Merge pull request #12 from computational-cell-analytics/misc

constantinpape · web-flow · commit ea84438de8b1 · 2023-05-12T13:14:51.000+02:00
Expose model type as argument
diff --git a/README.md b/README.md
@@ -15,6 +15,8 @@ We implement napari applications for:
 This is an early beta version. Any feedback is welcome, but please be aware that the functionality is under active development and that several features are not finalized or thoroughly tested yet.
 Once the functionality has matured we plan to release the interactive annotation applications as [napari plugins](https://napari.org/stable/plugins/index.html).
 
+If you run into any problems or have questions please open an issue or reach out via [image.sc](https://forum.image.sc/) using the tag `micro-sam` and tagging @constantinpape.
+
 
 ## Functionality overview
 
@@ -143,6 +145,7 @@ TODO link to video tutorial
 
 - By default, the applications pre-compute the image embeddings produced by SegmentAnything and store them on disc. If you are using a CPU this step can take a while for 3d data or timeseries (you will see a progress bar with a time estimate). If you have access to a GPU without graphical interface (e.g. via a local computer cluster or a cloud provider), you can also pre-compute the embeddings there and then copy them to your laptop / local machine to speed this up. You can use the command `micro_sam.precompute_embeddings` for this (it is installed with the rest of the applications). You can specify the location of the precomputed embeddings via the `embedding_path` argument.

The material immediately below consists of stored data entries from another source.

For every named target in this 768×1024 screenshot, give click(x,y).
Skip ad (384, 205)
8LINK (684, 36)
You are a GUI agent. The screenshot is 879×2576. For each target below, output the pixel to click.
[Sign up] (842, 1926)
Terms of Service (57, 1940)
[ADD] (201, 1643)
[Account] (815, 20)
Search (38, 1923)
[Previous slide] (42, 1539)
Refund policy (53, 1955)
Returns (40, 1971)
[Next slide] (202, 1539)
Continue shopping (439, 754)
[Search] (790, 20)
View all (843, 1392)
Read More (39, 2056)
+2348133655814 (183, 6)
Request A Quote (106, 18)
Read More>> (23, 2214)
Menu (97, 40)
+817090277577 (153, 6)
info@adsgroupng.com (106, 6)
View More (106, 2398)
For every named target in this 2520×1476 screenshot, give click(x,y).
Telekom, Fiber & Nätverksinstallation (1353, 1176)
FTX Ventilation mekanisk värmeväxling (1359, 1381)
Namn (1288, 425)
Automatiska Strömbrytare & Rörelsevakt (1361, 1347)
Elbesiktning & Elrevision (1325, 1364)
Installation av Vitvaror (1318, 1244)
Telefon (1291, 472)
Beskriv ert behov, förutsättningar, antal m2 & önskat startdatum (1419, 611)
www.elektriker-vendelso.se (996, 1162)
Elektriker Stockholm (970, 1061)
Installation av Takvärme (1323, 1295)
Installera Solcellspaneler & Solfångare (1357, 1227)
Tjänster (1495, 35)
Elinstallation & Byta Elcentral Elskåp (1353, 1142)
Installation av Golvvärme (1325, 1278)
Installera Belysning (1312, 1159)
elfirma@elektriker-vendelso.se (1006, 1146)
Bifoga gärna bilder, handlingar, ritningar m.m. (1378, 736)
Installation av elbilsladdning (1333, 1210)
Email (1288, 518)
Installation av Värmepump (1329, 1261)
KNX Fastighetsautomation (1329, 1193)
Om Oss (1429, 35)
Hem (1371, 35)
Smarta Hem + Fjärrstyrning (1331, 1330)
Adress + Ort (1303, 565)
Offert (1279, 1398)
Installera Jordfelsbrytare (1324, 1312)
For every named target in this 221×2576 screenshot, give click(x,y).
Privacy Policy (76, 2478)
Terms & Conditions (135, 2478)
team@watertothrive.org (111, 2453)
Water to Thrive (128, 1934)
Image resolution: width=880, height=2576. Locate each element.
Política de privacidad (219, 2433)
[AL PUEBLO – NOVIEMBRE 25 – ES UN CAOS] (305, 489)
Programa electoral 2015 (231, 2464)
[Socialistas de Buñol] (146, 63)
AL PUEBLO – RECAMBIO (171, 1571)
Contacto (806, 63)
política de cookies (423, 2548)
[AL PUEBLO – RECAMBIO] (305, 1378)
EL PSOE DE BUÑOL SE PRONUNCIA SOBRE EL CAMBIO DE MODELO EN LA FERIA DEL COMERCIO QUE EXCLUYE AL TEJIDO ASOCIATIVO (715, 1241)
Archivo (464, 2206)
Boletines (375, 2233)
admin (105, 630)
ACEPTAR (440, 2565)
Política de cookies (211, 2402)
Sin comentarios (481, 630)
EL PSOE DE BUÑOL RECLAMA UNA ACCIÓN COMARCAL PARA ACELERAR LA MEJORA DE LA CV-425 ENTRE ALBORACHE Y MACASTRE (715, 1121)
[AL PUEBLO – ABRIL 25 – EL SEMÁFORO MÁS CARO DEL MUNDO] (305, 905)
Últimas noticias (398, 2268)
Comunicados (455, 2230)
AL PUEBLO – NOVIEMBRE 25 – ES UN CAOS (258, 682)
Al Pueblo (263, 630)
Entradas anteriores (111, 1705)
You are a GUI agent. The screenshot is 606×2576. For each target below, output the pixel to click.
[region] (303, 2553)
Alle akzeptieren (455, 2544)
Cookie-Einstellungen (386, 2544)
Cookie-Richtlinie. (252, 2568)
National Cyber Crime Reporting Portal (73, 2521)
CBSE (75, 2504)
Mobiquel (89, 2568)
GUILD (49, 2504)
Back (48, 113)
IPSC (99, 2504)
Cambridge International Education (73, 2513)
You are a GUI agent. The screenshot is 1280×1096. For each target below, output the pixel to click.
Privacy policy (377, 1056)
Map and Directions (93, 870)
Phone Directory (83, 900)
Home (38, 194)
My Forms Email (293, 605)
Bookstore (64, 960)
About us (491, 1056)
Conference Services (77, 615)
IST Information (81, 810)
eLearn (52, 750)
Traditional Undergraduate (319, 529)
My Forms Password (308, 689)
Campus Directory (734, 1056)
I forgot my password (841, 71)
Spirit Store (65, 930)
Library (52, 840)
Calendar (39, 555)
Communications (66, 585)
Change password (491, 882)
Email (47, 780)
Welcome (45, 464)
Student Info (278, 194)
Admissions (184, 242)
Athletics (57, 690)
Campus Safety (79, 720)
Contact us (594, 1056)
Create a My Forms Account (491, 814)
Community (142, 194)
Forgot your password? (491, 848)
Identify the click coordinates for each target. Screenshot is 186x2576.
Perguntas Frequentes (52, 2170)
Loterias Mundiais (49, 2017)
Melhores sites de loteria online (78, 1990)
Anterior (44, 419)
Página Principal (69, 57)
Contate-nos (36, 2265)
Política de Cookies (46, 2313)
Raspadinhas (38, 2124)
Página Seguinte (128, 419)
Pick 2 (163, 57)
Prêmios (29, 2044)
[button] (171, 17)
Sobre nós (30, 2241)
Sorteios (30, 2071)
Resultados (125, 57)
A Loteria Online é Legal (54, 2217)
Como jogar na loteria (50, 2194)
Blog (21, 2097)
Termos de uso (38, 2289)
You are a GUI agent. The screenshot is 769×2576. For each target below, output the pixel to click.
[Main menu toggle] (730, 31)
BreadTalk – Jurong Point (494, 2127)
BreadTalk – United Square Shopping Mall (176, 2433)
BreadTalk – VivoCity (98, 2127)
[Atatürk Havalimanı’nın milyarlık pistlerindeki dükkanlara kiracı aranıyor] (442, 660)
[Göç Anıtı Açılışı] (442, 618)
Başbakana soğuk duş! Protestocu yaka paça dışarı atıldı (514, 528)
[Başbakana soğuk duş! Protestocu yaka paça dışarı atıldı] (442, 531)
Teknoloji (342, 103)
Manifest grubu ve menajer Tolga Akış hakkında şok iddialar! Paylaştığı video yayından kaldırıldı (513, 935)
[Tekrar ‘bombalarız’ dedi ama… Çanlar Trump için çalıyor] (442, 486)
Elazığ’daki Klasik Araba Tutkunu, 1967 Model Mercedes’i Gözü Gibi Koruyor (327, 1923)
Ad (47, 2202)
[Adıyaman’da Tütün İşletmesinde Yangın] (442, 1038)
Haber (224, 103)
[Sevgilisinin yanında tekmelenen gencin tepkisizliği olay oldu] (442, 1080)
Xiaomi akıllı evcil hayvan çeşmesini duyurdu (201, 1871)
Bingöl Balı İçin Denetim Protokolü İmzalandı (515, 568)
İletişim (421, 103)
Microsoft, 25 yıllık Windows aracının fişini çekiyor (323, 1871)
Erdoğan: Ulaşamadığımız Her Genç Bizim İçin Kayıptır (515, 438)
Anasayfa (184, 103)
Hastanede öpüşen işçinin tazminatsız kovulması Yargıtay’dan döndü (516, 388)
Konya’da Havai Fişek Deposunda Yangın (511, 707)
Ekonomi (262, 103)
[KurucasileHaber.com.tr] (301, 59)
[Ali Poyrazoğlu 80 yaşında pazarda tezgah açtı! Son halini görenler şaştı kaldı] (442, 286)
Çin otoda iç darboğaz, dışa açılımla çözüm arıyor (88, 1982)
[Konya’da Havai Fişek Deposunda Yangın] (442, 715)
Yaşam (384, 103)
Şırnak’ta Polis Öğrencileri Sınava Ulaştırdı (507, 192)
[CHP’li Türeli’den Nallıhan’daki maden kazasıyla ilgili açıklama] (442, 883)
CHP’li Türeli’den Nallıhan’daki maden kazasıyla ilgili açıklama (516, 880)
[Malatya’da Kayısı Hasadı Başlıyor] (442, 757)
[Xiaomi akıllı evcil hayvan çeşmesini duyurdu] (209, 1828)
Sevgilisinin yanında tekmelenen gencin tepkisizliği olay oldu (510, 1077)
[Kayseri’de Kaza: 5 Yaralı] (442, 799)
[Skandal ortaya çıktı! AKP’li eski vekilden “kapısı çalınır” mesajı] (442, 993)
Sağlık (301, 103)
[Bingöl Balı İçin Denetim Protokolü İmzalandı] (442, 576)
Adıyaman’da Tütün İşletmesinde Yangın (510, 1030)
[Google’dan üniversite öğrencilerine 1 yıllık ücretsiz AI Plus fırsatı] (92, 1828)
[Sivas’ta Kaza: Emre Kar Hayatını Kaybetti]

 - Most other processing steps are very fast even on a CPU, so interactive annotation is possible. An exception is the automatic segmentation step (2d segmentation), which takes several minutes without a GPU (depending on the image size). For large volumes and timeseries segmenting an object in 3d / tracking across time can take a couple settings with a CPU (it is very fast with a GPU).
+- You can also try using a smaller version of the SegmentAnything model to speed up the computations. For this you can pass the `model_type` argument and either set it to `vit_l` or `vit_b` (default is `vit_h`). However, this may lead to worse results.
 - You can save and load the results from the `committed_objects` / `committed_tracks` layer to correct segmentations you obtained from another tool (e.g. CellPose) or to save intermediate annotation results. The results can be saved via `File->Save Selected Layer(s) ...` in the napari menu (see the tutorial videos for details). They can be loaded again by specifying the corresponding location via the `segmentation_result` (2d and 3d segmentation) or `tracking_result` (tracking) argument.
 
 ### Known limitations
diff --git a/micro_sam/sam_annotator/annotator_2d.py b/micro_sam/sam_annotator/annotator_2d.py
@@ -36,11 +36,11 @@ def autosegment_widget(v: Viewer, method: str = "default"):
     v.layers["auto_segmentation"].refresh()
 
 
-def annotator_2d(raw, embedding_path=None, show_embeddings=False, segmentation_result=None):
+def annotator_2d(raw, embedding_path=None, show_embeddings=False, segmentation_result=None, model_type="vit_h"):
     # for access to the predictor and the image embeddings in the widgets
     global PREDICTOR, IMAGE_EMBEDDINGS, SAM
 
-    PREDICTOR, SAM = util.get_sam_model(return_sam=True)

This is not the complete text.